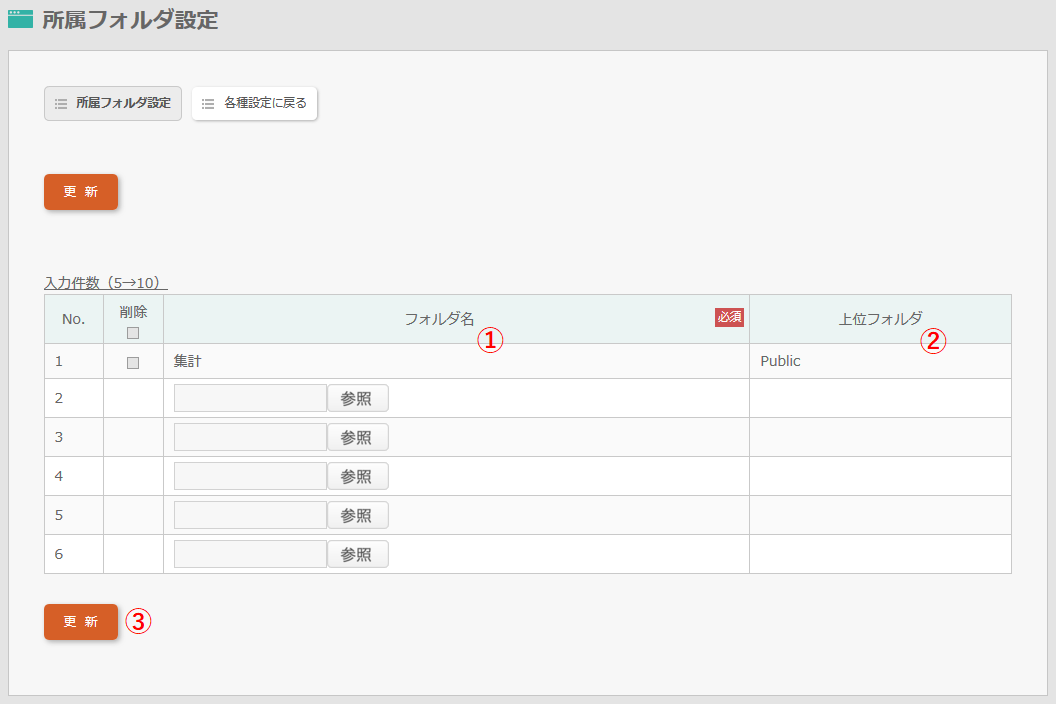Click the folder name field in row 5
Viewport: 1056px width, 704px height.
[250, 515]
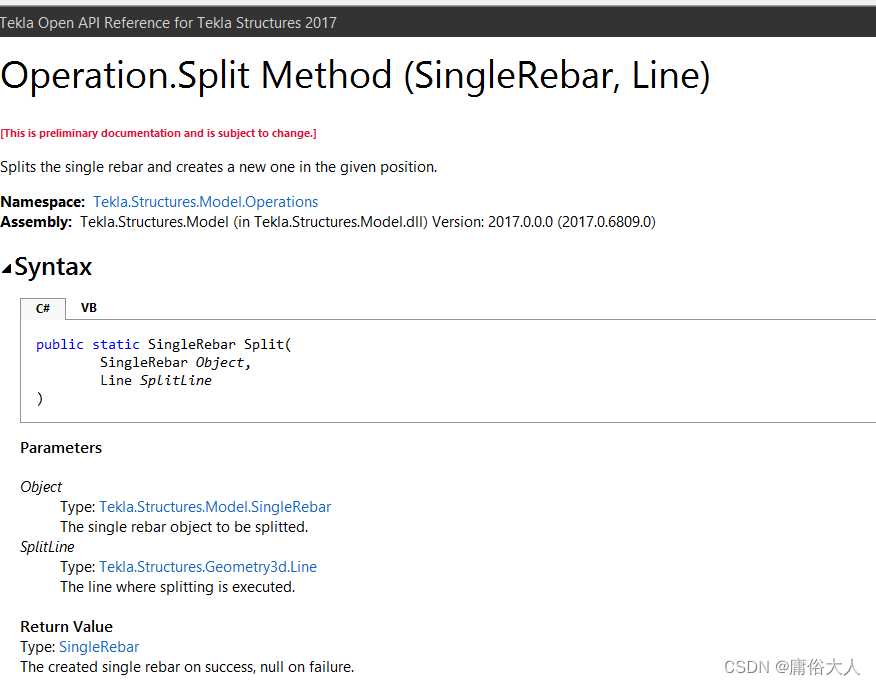The width and height of the screenshot is (876, 685).
Task: Open the Tekla.Structures.Model.Operations namespace link
Action: click(205, 201)
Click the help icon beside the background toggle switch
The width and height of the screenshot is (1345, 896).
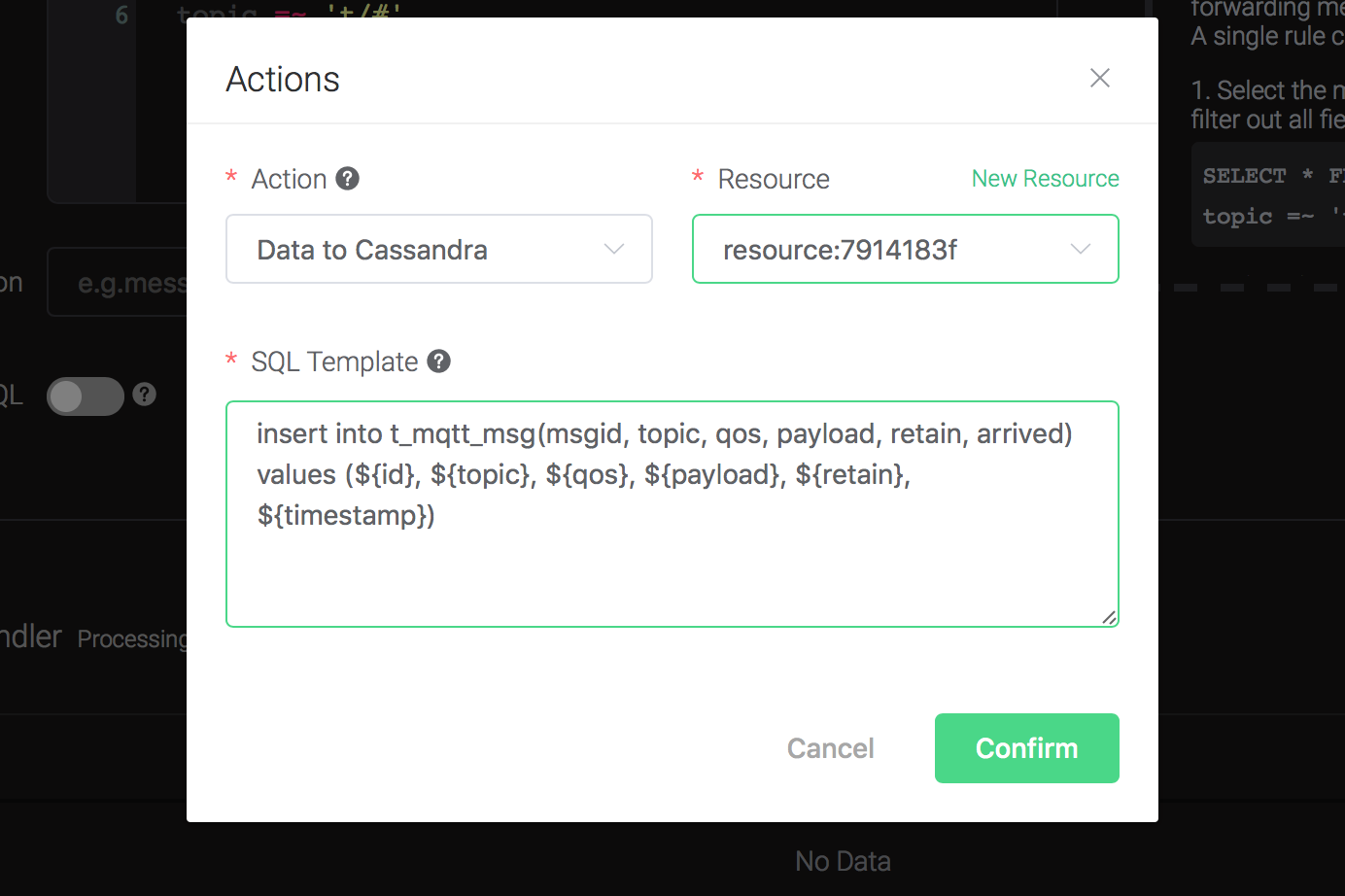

■ ■ ■

PROBLEM: Beginning at the line with "Click the help" and ending at the last line of the listing above, retype each line exactly, including those two lines. Leave the pictures out.

OUTPUT OF THE EXERCISE:
Click the help icon beside the background toggle switch
The width and height of the screenshot is (1345, 896).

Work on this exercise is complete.